Sondage après sondage cette opinion se confirme : beaucoup de français estiment que les médias font mal leur travail. Ils ne remplieraient pas bien leur rôle de quatrième pouvoir, celui de garde-fou surveillant les autres pouvoirs, rouage indispensable au bon fonctionnement d’une démocratie. Moi-même, réalisateur de documentaires de critique des médias, je partage cet avis sur ce secteur en crise. Les journaux sont généralement déficitaires faute d’abonnés ou d’achats au numéro en kiosque, et la précarisation des journalistes les pousse trop souvent à s’autocensurer, par peur de “faire de vagues” ou de gêner les annonceurs publicitaires qui colmatent ces déficits. Pour autant je crois que cette situation n’est pas une fatalité car les bons journalistes sont nombreux, et des solutions existent. Rappelons-nous qu’en 1945 le droit à la santé est devenu effectif pour tous les français, grâce à la création de la Sécurité Sociale. Faut-il s’inspirer de cet exemple pour faire en sorte qu’une bonne information devienne à son tour un droit pour tous les citoyens ?
Puisqu’une logique économique strictement libérale a plongé nos médias dans ce marasme, le défi qui se pose est celui de leur injecter des fonds publics, sans pour autant les mettre sous influence, sous dépendance de l’organisme public qui serait chargé de calculer et d’injecter ces fonds. Autrement dit, il faut éviter les deux écueils opposés de la dépendance financière (et donc de l’influence subie) à l’État/Collectivité ou aux annonceurs publicitaires.
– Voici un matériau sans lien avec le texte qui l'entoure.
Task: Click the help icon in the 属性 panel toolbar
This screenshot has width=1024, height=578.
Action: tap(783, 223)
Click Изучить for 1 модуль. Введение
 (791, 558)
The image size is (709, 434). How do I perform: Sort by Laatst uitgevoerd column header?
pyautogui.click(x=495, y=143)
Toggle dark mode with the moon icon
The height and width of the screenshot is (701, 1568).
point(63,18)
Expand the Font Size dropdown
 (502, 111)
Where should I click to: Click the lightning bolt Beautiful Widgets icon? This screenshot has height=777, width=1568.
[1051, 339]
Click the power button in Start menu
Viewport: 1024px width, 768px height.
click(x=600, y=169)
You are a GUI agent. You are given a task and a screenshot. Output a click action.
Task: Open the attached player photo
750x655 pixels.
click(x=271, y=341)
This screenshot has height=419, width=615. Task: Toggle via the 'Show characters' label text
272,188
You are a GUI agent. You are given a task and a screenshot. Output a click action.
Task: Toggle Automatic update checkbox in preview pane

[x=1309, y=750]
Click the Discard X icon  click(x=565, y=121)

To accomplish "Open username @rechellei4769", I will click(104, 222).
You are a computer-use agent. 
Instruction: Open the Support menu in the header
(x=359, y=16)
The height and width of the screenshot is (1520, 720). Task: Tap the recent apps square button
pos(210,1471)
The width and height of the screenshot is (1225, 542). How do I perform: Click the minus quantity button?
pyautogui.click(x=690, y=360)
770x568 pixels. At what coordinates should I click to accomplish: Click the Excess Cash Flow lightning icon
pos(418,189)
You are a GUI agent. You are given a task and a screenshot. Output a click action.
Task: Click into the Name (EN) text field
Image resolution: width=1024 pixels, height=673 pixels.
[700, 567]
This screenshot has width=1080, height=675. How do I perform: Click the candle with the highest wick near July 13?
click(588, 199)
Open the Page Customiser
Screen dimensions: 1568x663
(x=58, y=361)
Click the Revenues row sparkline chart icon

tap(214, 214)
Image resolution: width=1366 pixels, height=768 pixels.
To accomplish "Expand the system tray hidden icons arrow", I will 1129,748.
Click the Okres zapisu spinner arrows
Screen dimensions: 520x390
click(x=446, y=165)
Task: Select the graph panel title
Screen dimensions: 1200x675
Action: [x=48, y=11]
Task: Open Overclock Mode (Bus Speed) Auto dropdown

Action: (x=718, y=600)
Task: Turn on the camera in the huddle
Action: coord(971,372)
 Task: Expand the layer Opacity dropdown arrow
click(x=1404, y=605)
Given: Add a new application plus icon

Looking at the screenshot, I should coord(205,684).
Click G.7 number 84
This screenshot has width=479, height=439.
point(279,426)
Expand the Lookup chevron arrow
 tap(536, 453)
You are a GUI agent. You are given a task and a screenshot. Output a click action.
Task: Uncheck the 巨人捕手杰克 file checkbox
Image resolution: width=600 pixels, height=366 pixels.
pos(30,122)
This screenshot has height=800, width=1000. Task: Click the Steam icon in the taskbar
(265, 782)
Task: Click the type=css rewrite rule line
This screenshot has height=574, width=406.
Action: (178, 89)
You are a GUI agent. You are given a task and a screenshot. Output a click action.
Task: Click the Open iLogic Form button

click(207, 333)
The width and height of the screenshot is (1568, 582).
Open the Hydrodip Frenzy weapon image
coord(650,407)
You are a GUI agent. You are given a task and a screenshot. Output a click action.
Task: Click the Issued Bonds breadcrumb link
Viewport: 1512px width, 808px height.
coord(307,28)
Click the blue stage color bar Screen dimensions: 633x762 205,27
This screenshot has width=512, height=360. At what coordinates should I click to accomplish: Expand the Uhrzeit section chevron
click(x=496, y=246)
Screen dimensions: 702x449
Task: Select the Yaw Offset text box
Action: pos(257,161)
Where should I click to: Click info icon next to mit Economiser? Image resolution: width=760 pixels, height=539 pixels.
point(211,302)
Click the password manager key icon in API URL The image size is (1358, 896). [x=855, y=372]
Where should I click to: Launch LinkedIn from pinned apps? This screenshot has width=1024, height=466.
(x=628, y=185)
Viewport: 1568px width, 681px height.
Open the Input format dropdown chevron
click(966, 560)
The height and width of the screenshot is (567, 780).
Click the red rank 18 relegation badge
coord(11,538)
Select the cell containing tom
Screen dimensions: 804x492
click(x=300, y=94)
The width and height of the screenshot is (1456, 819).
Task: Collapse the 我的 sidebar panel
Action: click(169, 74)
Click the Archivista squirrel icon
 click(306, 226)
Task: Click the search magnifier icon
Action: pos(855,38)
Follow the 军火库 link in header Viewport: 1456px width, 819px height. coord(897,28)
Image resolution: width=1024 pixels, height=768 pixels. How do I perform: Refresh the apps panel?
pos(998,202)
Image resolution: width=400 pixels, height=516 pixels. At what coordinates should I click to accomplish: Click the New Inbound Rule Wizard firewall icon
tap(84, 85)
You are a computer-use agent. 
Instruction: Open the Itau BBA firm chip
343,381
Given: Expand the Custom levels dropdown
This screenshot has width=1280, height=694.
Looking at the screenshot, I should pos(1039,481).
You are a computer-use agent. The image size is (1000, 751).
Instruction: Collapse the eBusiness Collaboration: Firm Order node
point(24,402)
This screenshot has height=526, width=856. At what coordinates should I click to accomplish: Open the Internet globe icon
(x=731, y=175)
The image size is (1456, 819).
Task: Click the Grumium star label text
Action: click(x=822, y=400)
Or il existe déjà un important secteur d’activité qui répond à ces critères : c’est la médecine libérale. En effet c’est la collectivité qui finance, via une cotisation sociale, les consultations médicales de l’ensemble des citoyens, tout en laissant chaque citoyen absolument libre de consulter le médecin de son choix. On a bien à la fois le financement public, qui fait que personne n’hésite à aller consulter, et une absence d’influence des pouvoirs publics (les médecins dépendent financièrement de la décision de chaque patient d’aller les consulter, et non d’un quelconque organisme). L’idée serait donc de transposer ce modèle au secteur des médias : chaque année la collectivité financerait un droit pour chaque citoyen à s’abonner à un média de son choix (presse papier, internet, tout média proposant un système d’abonnement), via une nouvelle cotisation sociale prélevée directement sur les salaires, qu’on pourrait appeler par exemple ’cotisation information’.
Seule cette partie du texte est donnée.